Bangladesh’s dependence on food imports and, in particular, food aid throughout the years has been cause for concern. Food imports in Bangladesh currently represent approximately 18 percent of total imports (down from 26 to 30 percent during the 1980s) and absorb 34 percent of total export earnings (down from 50 to 70 percent during the 1980s). In 1990/91, food aid represented 98 percent of total food imports but this has been reduced considerably to representing 30 percent of total food imports in 1995/96.31 The significant difference has essentially been made up by private sector imports which began in 1992/93.

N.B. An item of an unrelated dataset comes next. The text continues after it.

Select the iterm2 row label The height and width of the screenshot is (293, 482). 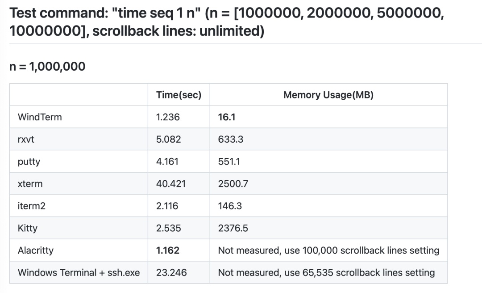click(x=31, y=206)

The overriding objective of all agricultural policy and development since independence in Bangladesh has been to achieve self-sufficiency in foodgrains and, in particular, rice production. In reality, what has actually been sought is a substantial acceleration in the growth rate of domestic food production and a decreased dependence on or elimination of food aid in the long term. The emphasis on accelerating food production in Bangladesh stems from the country’s excessive dependence on food imports, its precarious external account situation and its perceived comparative advantage in food production. Bangladesh has excellent soils, rechargeable aquifers that are easily tapped for irrigation, an abundance of low-cost labour in its rural areas and a climate that allows crops to be grown the year round.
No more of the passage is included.